Incident response (IR) is the approach taken by an organization to prepare for, detect, contain, and recover from a cybersecurity breach. An incident response plan is going to help you ensure an orderly, effective response to cybersecurity incidents, which in turn can help protect a cooperatives data, reputation, and revenue.
How you respond to an incident will ultimately determine the impact of an incident.
Being attacked or targeted for a cyber attack is already bad enough, but failing to take action will only make it worse. In some cases, failing to respond correctly can even cause your insurance company not to accept your claim. Failure to respond can make the incident last longer, the consequences more severe, muddle communications with members and leadership, and leave your cooperative looking like you have something to hide. Remember, “Grey’s Law” states that “Any sufficiently advanced incompetence is indistinguishable from malice.” When people are convinced you acted inappropriately or lied to them, even when you didn’t, they get mad and they sue.
As an example, think back to the famous Equifax hack… Who do you blame for losing your data? The faceless hackers, or Equifax? Most people blame Equifax.

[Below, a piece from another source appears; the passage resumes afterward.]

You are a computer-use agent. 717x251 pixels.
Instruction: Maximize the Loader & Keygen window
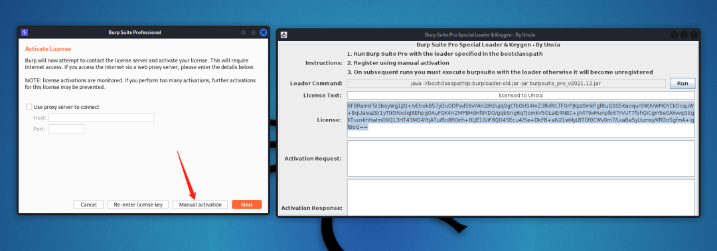point(684,35)
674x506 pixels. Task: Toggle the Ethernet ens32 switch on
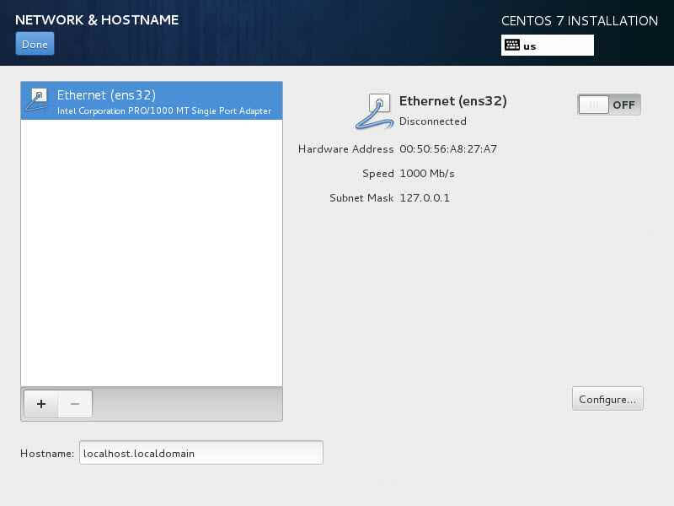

Equifax has become a shining example of why you need a sufficient IRP. Equifax response was terrible! They had misinformation coming from multiple sources. People were told one reason and then another. Equifax even (later) created a website to respond to the breach using a different design and even a different domain and website that looked more like a phishing scheme than it did a response to an attack. Equifax obviously had not planned for a data leak, and most people (in their lawsuits) found that to be unacceptable.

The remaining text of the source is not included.